Outre le rapport final publié en début de semaine par le Ministère des droits humains et appuyé par les rapports des experts des Nations-Unies, s’ajoutent d’autres peuvent qui illustrent le crime de guerre et crime contre l’humanité. Au moins 3 fosses communes ont été découvertes à Uvira, dans l’est de la République démocratique du Congo, dans la province du Sud-Kivu, une zone récemment occupée par la coalition rebelle du M23-RDF, selon la source locale.

La première fosse a été localisée sur la route menant vers la frontière de Kavinvira entre la RDC et le Burundi à droite non loin du Bureau PAM. Selon des témoins, « 35 corps y auraient été jetés. Les auteurs présumés auraient tenté de recouvrir le site avec de la terre. Mais les fortes pluies ont partiellement mis les corps à l’air libre, provoquant des odeurs qui ont alerté les voisins. Ceux-ci ont informé le chef de quartier, lequel a saisi les autorités provinciales, » ont-ils fait savoir.

« Des équipes spécialisées se sont rendues sur place pour sécuriser et recouvrir à nouveau le site, sans procéder à une exhumation formelle à ce stade, » poursuit la même source.

Une autre fosse commune a été signalée à Kilomoni toujours dans la ville d’Uvira. Par ailleurs, au cimetière de la ville, un site distinct contiendrait des dizaines de corps, selon des membres de la société civile locale.

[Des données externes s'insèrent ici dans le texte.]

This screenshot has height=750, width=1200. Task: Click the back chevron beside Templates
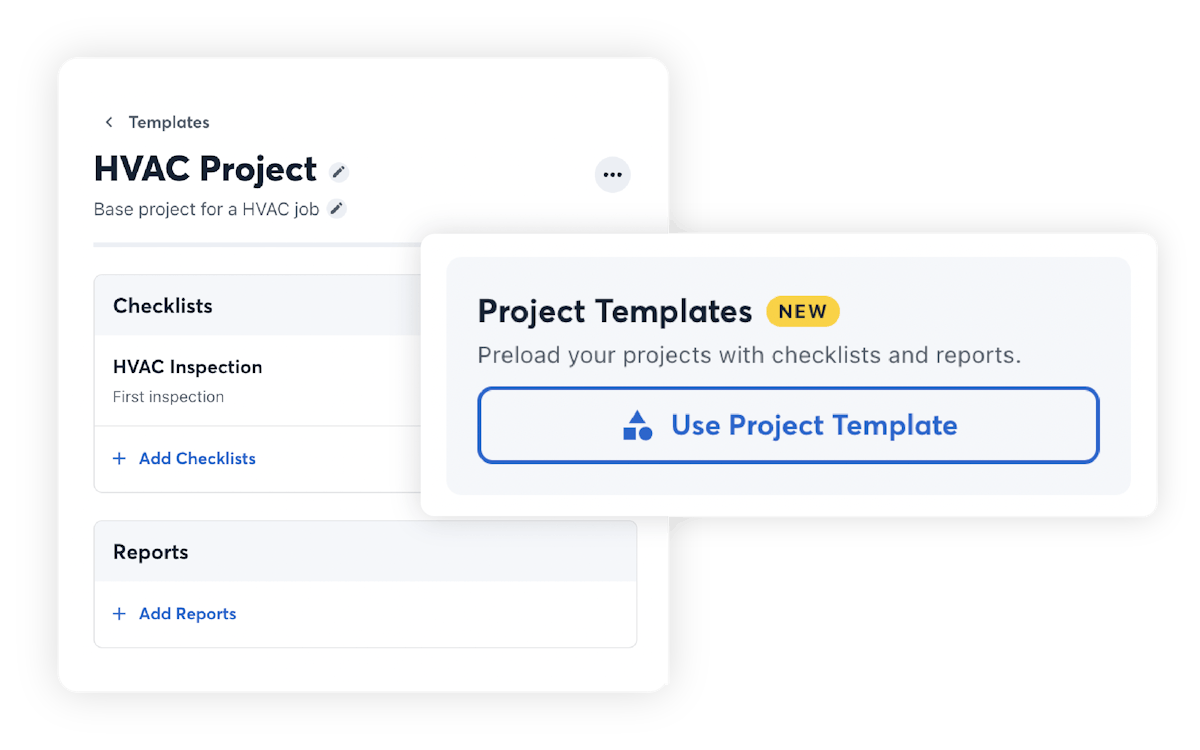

À environ trente kilomètres d’Uvira, dans la cité de Sange, le long de la route nationale n°5, des acteurs locaux évoquent également l’existence d’une fosse commune qui renfermerait une dizaine de corps.

Des sources locales attribuent ces fosses communes aux rebelles du M23, soutenus par le Rwanda, une accusation récurrente dans le contexte du conflit à l’Est du pays. Un haut cadre de la coalition rebelle M23-RDF a affirmé dans une publication, que plusieurs fosses communes au Sud et au Nord-Kivu seraient liées aux opérations d’un officier rebelle.

Plusieurs organisations de défense des droits humains exigent désormais l’exhumation systématique des corps, l’ouverture d’enquêtes judiciaires impartiales, l’identification des victimes et des inhumations dignes. Elles appellent également à ce que les responsables présumés soient traduits en justice.